** Task description **
Extract every line of the material below verbatim, omitting the pictures.

** Materials provided **
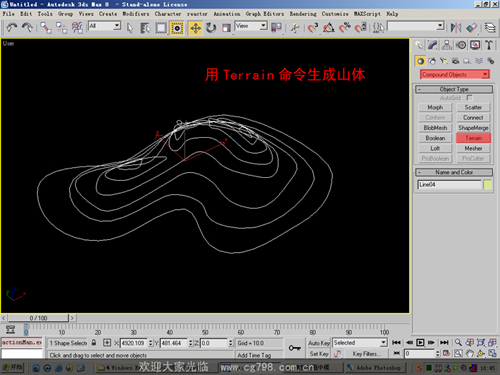Select the Move tool in the toolbar
Image resolution: width=500 pixels, height=375 pixels.
(x=195, y=28)
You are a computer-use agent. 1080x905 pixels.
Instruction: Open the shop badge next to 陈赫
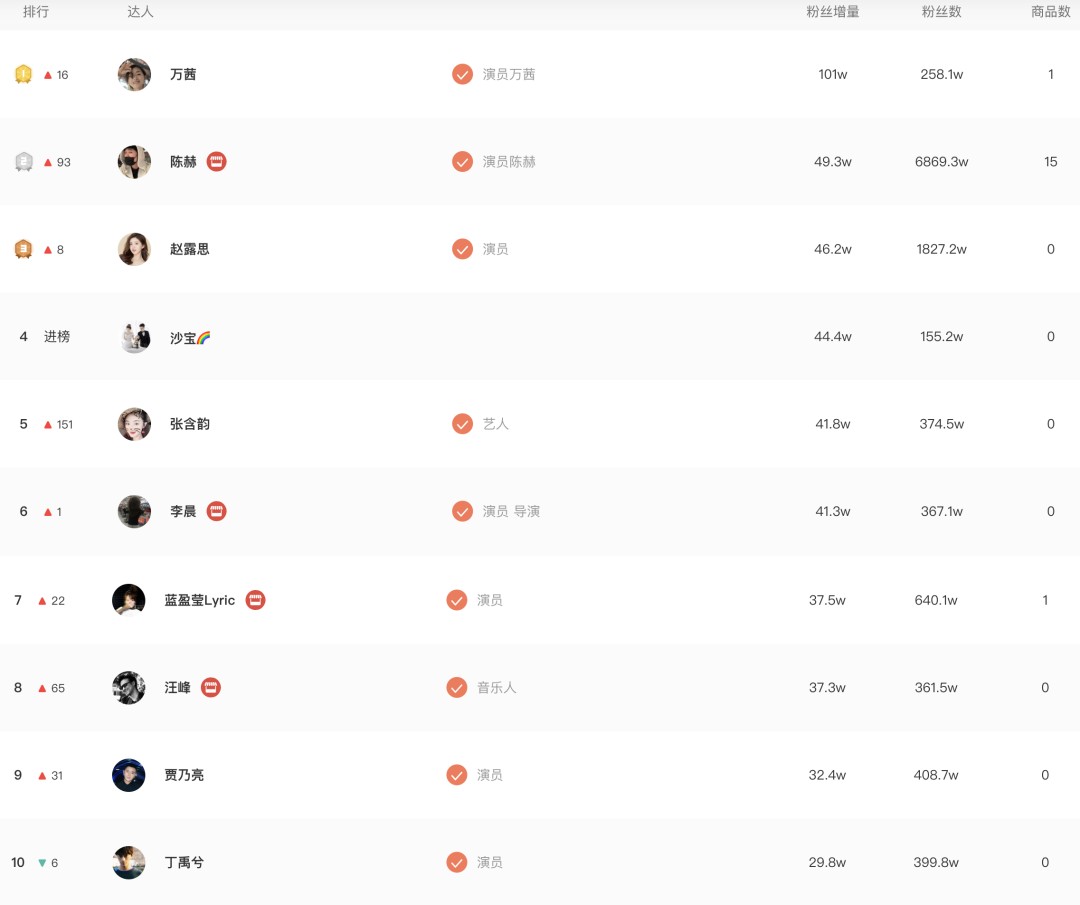pyautogui.click(x=216, y=162)
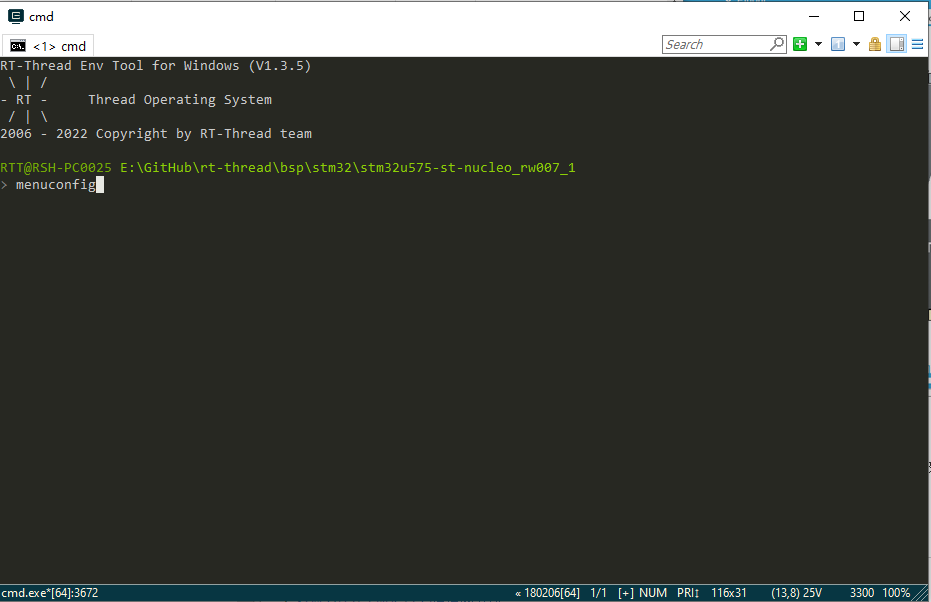
Task: Click the green new console plus icon
Action: 800,44
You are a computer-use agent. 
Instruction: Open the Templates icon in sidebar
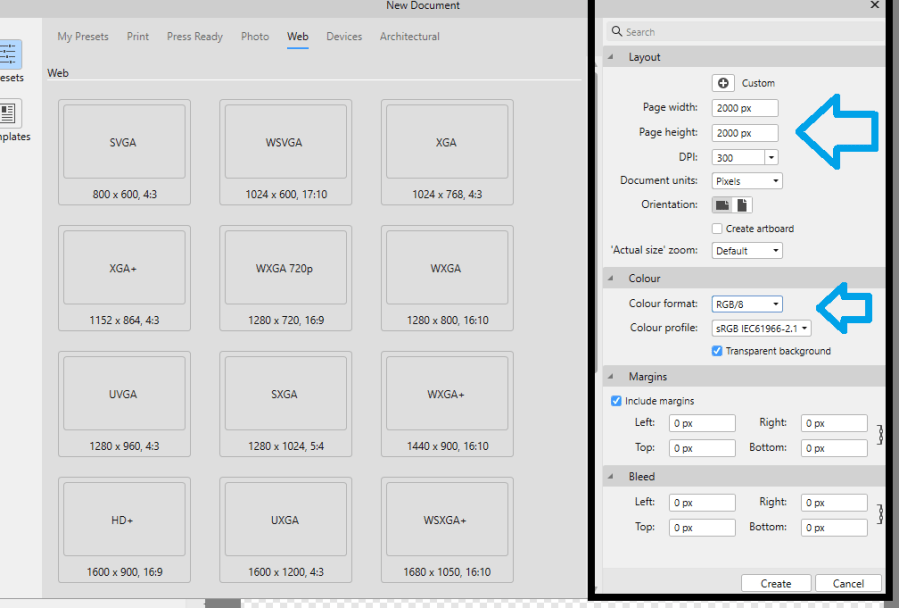click(x=8, y=114)
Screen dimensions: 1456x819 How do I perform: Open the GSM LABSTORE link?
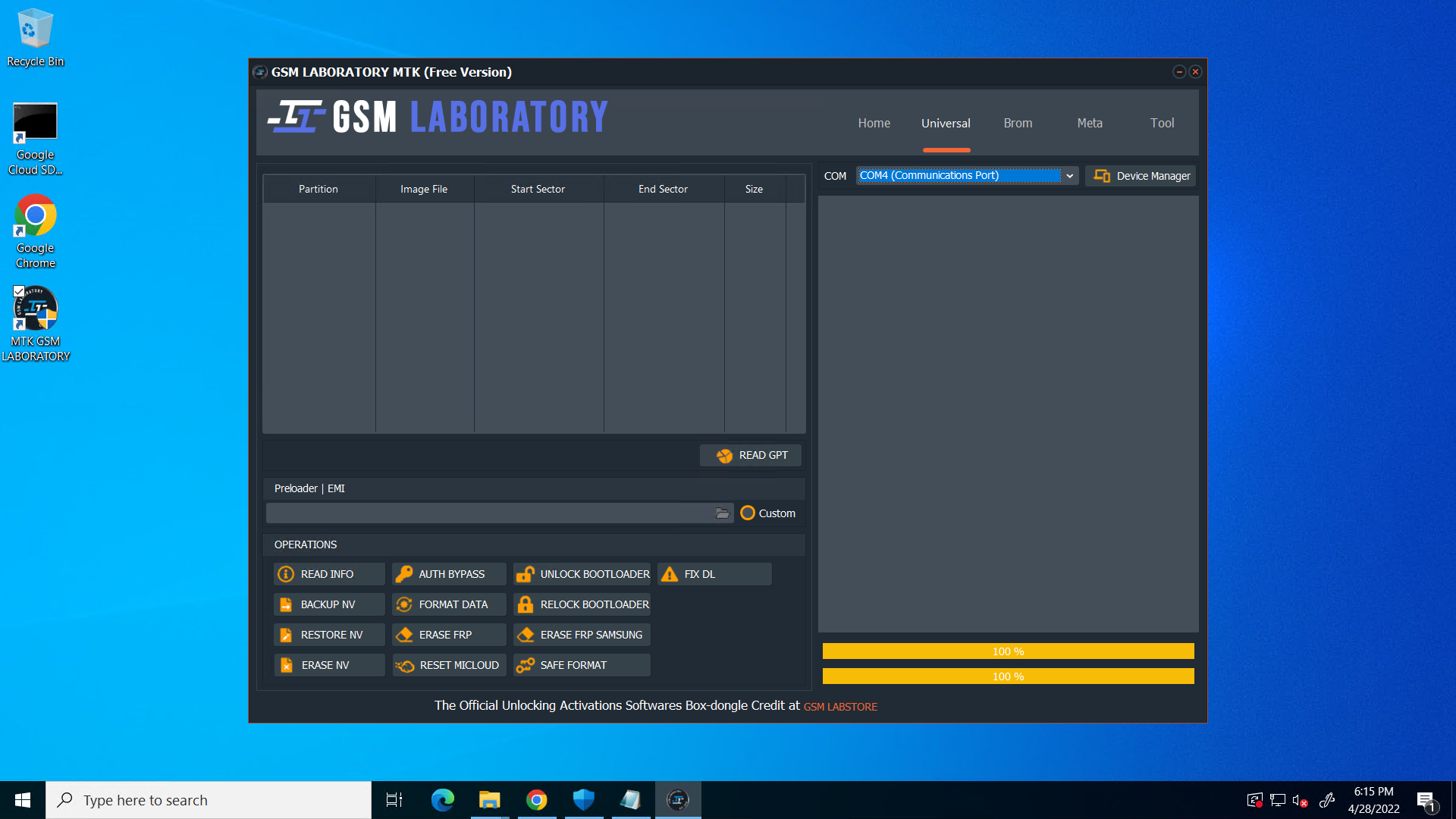(x=840, y=706)
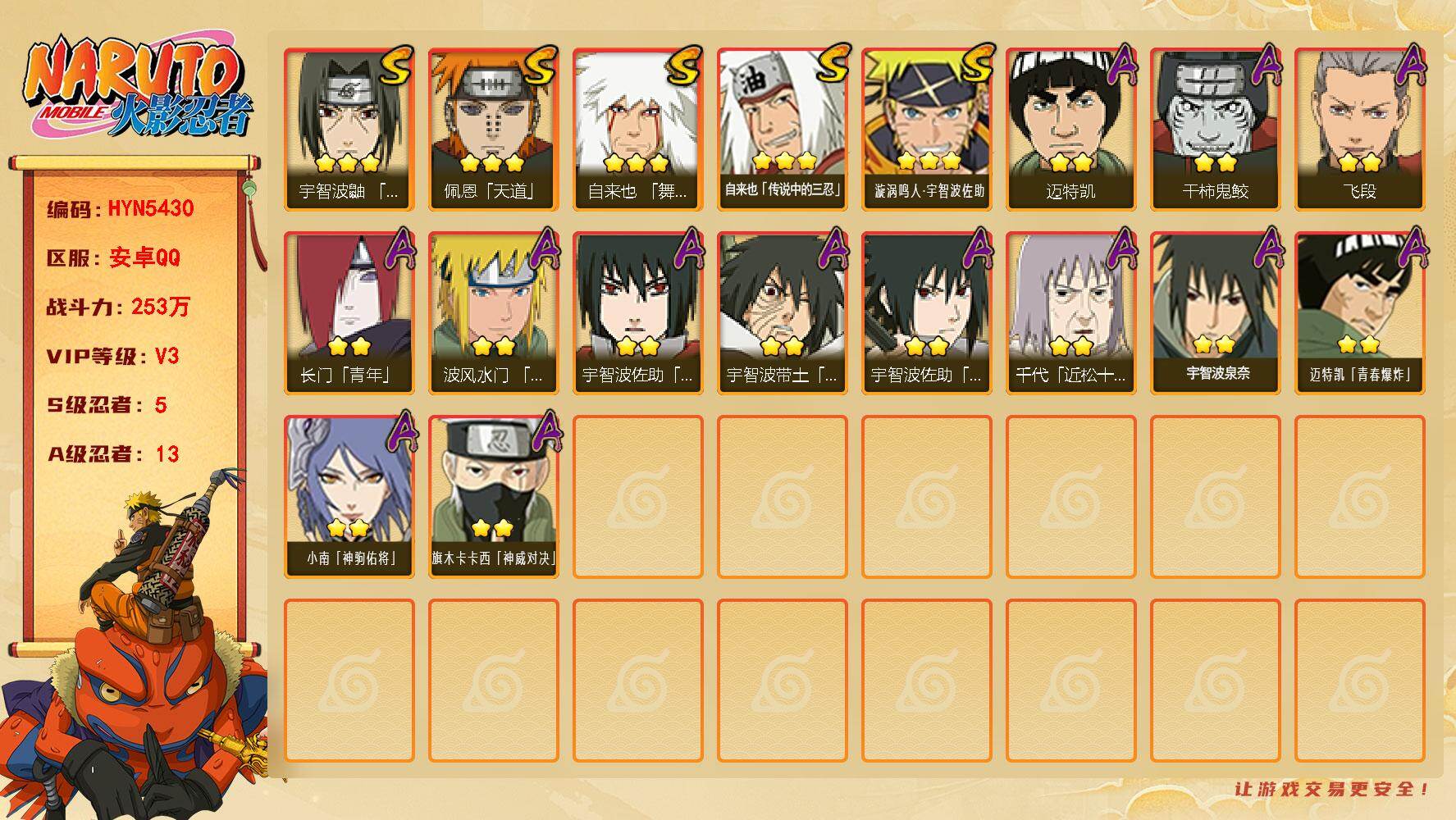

** Answer in full **
Select the Move tool in the toolbar
Image resolution: width=500 pixels, height=375 pixels.
(x=195, y=28)
You are a computer-use agent. 1080x905 pixels.
Instruction: Open the shop badge next to 陈赫
pyautogui.click(x=216, y=162)
Task: Click the green new console plus icon
Action: 800,44
You are a computer-use agent. 
Instruction: Open the Templates icon in sidebar
click(x=8, y=114)
Screen dimensions: 1456x819 How do I perform: Open the GSM LABSTORE link?
(x=840, y=706)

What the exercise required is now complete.